# Flying small objects?



## IanJ (Dec 1, 2009)

I'm tech director on a superhero show where we want to fly small objects, to provide a telekinesis effect -- things like foam-rubber dumbells, plastic prop knives, etc. I realize that this is skirting close to the "no flying discussions" taboo, but I thought I'd ask, since this is pretty far from the level of things that kill people. For context, this is in a very small theater with 12 foot ceilings and a miniscule budget (we can afford invisible thread!).

We had our first flying-objects rehearsal last night, and it didn't go as well as we might have hoped.
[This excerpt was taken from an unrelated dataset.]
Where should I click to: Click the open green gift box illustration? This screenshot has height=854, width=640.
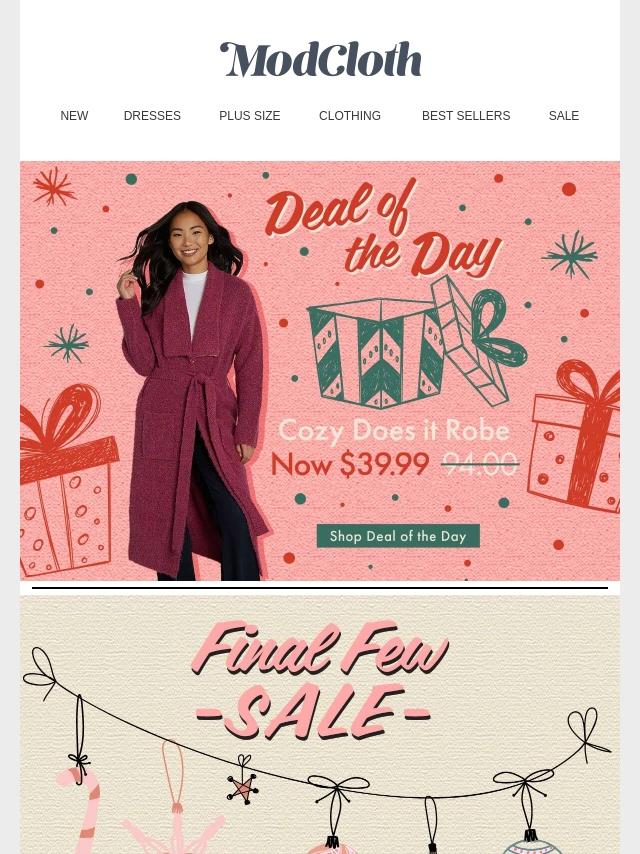coord(417,343)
None of us have the special effects/illusion experience necessary to pull off what we wanted to do, and we're probably going to end up doing vertical-only levitation using pre-set wires and magnets, and use willful suspension of disbelief to "show" the horizontal movement. What we really wanted to do was to have a character levitate something out of her hand, and then "telekinetically" throw it at another character (who would catch it, to avoid the inevitable swinging that comes from a two-wire system like we were using).
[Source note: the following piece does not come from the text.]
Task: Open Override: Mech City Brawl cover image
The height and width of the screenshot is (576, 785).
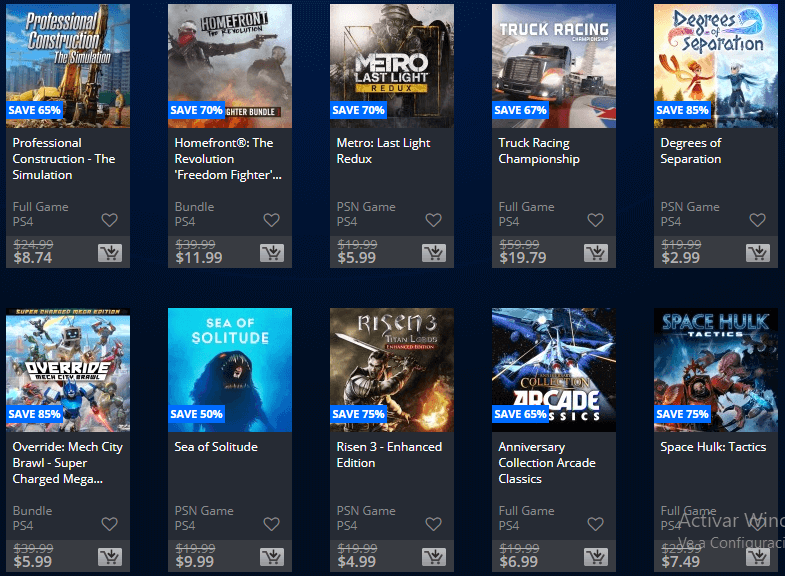Action: click(68, 370)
Are there any tricks besides the obvious two-wire systems that I should be considering? I'd appreciate feedback, but if the only answer is "hire a professional," I'll understand that as well. Thanks!


----------



## MarshallPope (Dec 1, 2009)

To provide horizontal movement, could you hang a small curtain rod or something similar from the ceiling to use as a track, and then hang the object through a keychain or other small ring? That way, you could use the keychain as a pulley to lift the item. Someone could hold a wire on the other side of the stage to keep the ring in place. THen, when it is time for the horizontal movement, that person could release their wire and the ring would start to move in the direction of the puller? Not positive that it would work, and would only work for EXTREMELY light loads (ex: a rubber duck) but I think it would be effective.


----------



## SHARYNF (Dec 1, 2009)

you also need to have a bit of weight in the object being flown so that you have some stability. If it is too light then the air resistance will tend to mess things up.
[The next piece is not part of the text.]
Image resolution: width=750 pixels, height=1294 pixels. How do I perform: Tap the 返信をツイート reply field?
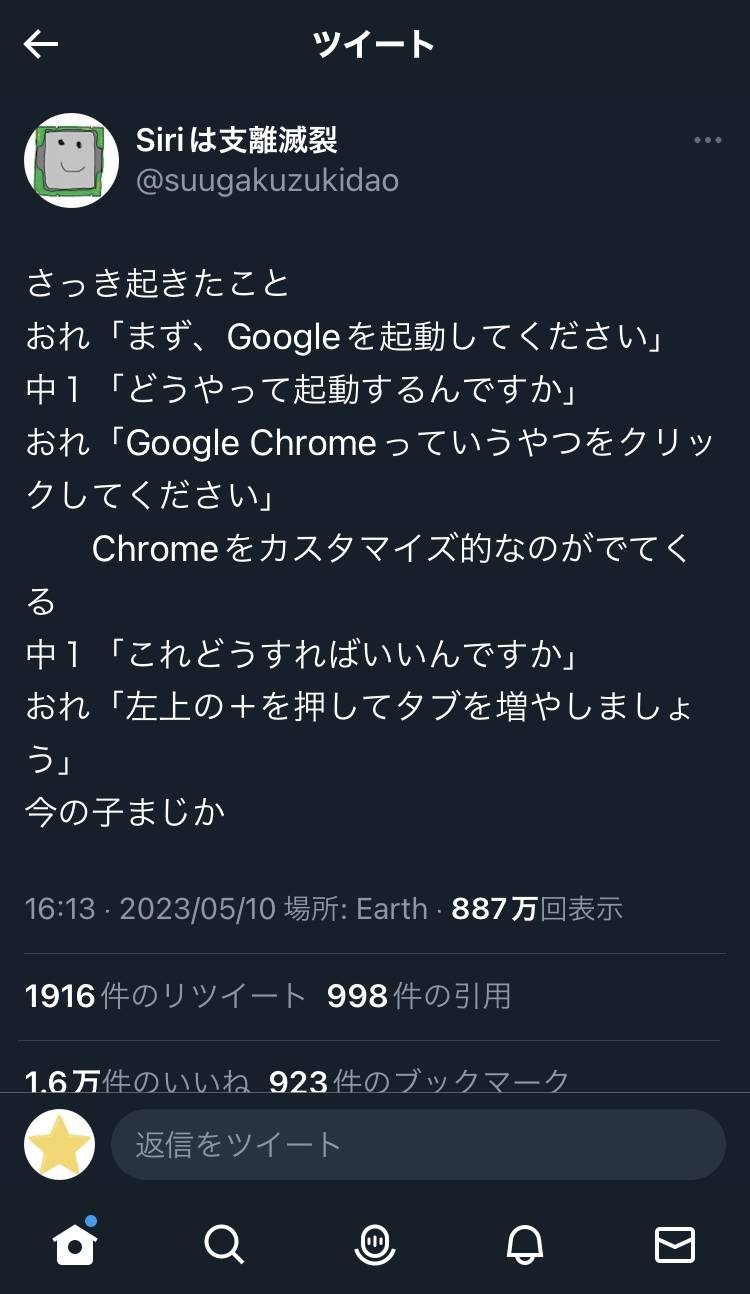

Basically you use a trick on a traveler where you can raise the object with a pully and then move the truck on the traveler

http://ocw.mit.edu/NR/rdonlyres/Mus...0E-B23F-4882-95F1-C8ADB782FAD0/0/drkp_tn5.pdf

Sharyn


----------



## FatherMurphy (Dec 1, 2009)

You mentioned a low ceiling, but if there's room to get over the top of the back wall/curtain, some sort of fishing pole idea could be used, as sort of a marionette operator with a long reach. Obviously, keeping the technician sufficiently darkly lit that the audience ignores him would be a problem, as would any hanging obstructions the pole might hit as you swung props about the stage.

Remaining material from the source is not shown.